Since receiving her first solo exhibition in the early 1980s at the Kitchen, one of New York City’s alternative art spaces, Smith has had more than 80 one-person shows, including “My Nature: Works with Paper by Kiki Smith” at the St. Louis Art Museum (1999-2000), “Kiki Smith: Telling Tales” at the International Center of Photography in New York (2001), and “Kiki Smith: Prints, Books, and Things” at the Museum of Modern Art, New York (2003-04). Her installation “Homespun Tales: a tale of domestic occupation” appeared at the Fondazione Querini Stampalia in Venice from June until November 2005. Smith’s first full-scale retrospective, “Kiki Smith: A Gathering, 1980-2005,” organized by the Walker Art Center in Minneapolis, debuts at the San Francisco Museum of Modern Art (November 2005-January 2006) before traveling to the Walker (February-May 2006), the Contemporary Arts Museum, Houston (July-September 2006), and the Whitney Museum of American Art, New York (October 2006-January 2007).
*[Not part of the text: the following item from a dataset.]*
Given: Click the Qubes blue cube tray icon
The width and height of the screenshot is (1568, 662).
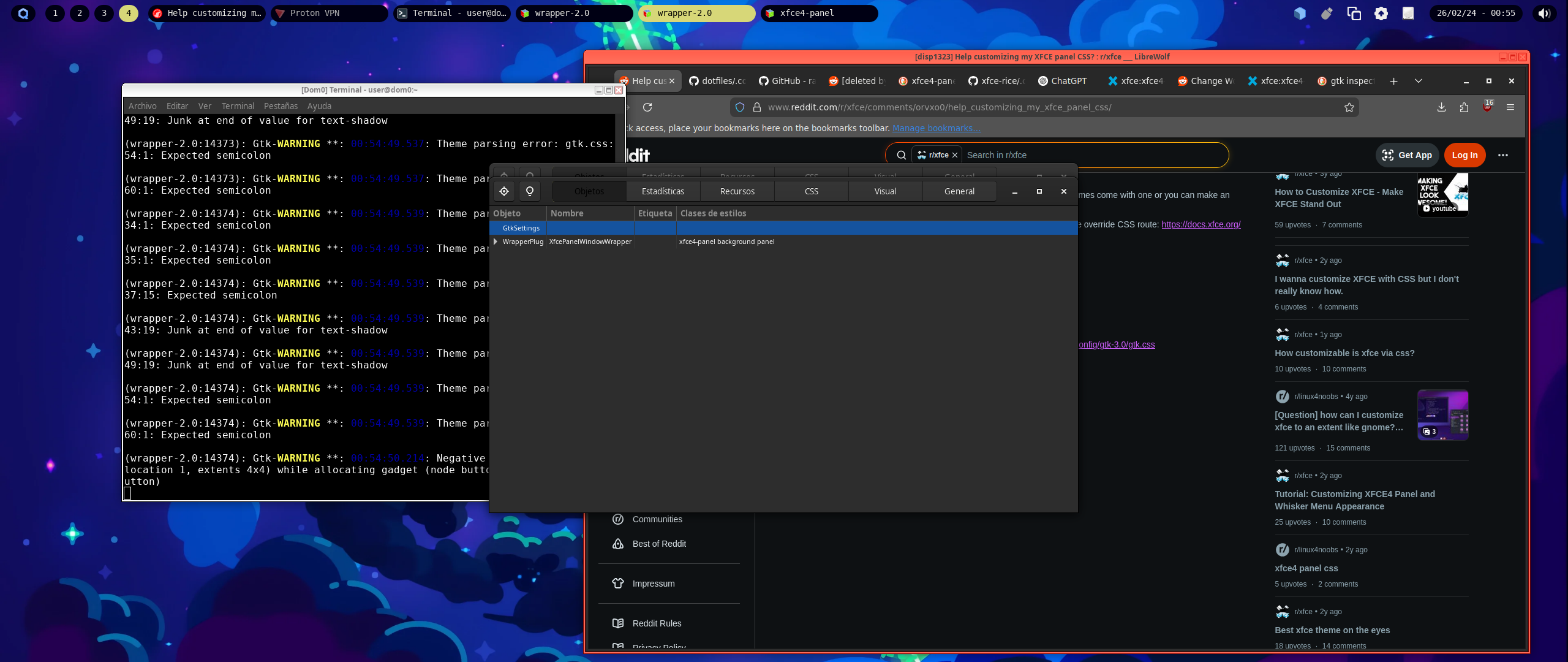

The show includes approximately 100 objects sorted into thematic groups, with works in bronze, ceramic, glass, paper and plaster, as well as drawings, installations, photographs and prints. Smith’s work is also frequently featured in group shows around the world, the 1993 Venice Biennale (Aperto section) and the Whitney Museum of American Art’s Biennial (1991, 1993, 2002) among them.
Smith is the recipient of numerous awards, including, most recently, the Skowhegan Medal for Sculpture (2000), the Rhode Island School of Design Athena Award for Excellence in Printmaking (2005), and fellowship in the American Academy of Arts and Letters, New York (2005).
Smith’s work can be found in over 35 international museum collections, such as the Art Institute of Chicago; the Cleveland Museum of Art; the Corcoran Gallery of Art, Washington, D.C.; the High Museum of Art, Atlanta; the Irish Museum of Modern Art, Dublin; the Los Angeles County Museum of Art; the Metropolitan Museum of Art, New York; the Moderna Museet, Stockholm; the Museum of Fine Arts, Boston; the Museum of Modern Art, New York; the New Museum of Contemporary Art, New York; the Tate Modern, London; the Victoria and Albert Museum, London; and the Whitney Museum of American Art, New York.
Selected monographs of Smith’s work include Kiki Smith (1990); Fountainhead (1991); Kiki Smith: Silent Work (1992); Kiki Smith: Unfolding the Body (1992); Kiki Smith: Sojourn in Santa Barbara (1995); Paradise Cage: Kiki Smith and Coop Himmelblau (1996); Kiki Smith: Convergence (1997); Kiki Smith: All Creatures Great and Small (1998); My Nature: Works with Paper by Kiki Smith (1999); Kiki Smith: Telling Tales (2001); Kiki Smith: Prints, Books & Things (2003); and Kiki Smith: Homespun Tales (2005).
Smith lives and works in New York City.